Volume-weighted average price (VWAP) is an important tool that traders use to gauge whether a stock was bought or sold at a good price. Typically, traders and analysts use the standard VWAP, which calculates the price based on all of the orders for the trading day; however, some prefer to use multiple time frames for the VWAP.

Traders and analysts use the VWAP to eliminate the noise that occurs throughout the day, so they can gauge what prices buyers and sellers are really trading at on the stock or the market. VWAP gives traders insight into how a stock trades for that day and determines, for some, a good price at which to buy or sell.

There is a natural selling pressure when a stock is trying to break above or below the VWAP. When a stock or the market tries to break above or below the VWAP line or a VWAP cross, there is usually a battle between buyers and sellers. If a stock tries to break above or below the VWAP level multiple times throughout the day, traders and analysts can see that it is a good price to either buy or sell. However, some short-term traders like to wait for one side to lose the battle and either go long on a break above the VWAP or short on a break below the VWAP.

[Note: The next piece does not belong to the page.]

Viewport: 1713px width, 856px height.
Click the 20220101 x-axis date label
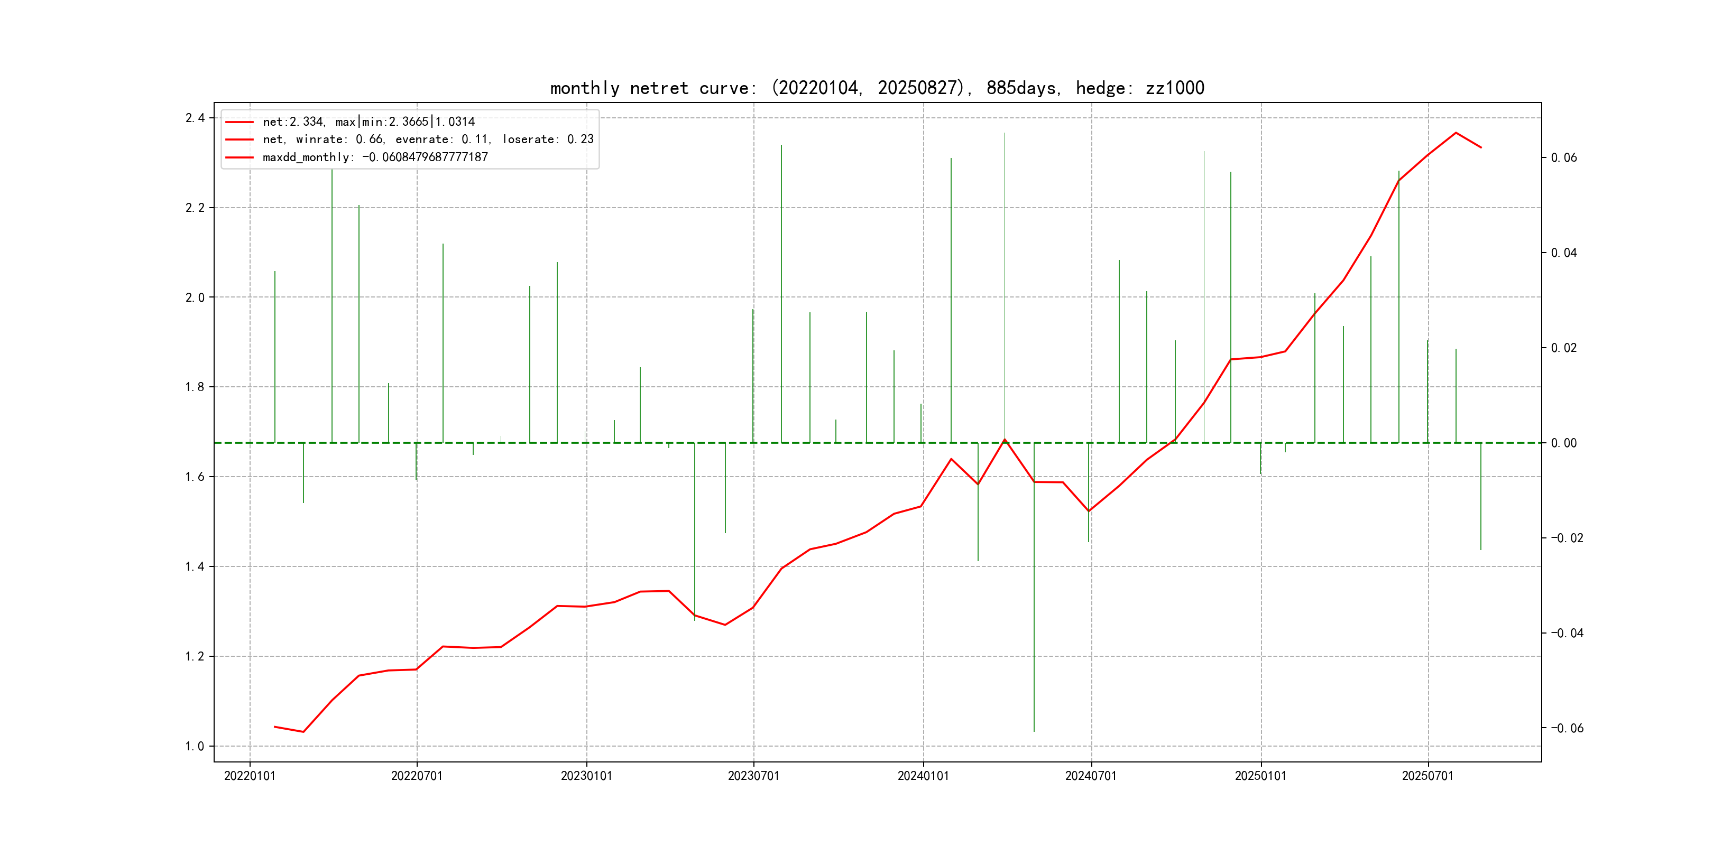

The VWAP can also help traders and analysts gain insight into where the momentum is at a specific time frame. For example, assume a trader was short a stock because there was constant selling pressure and the stock failed to break above the VWAP multiple times. If the stock reverses and has a clean breakout above the VWAP, the trader should look to cover his or her short because he or she may be on the wrong side of the trade; the momentum has shifted to the buy side because the sellers have let up.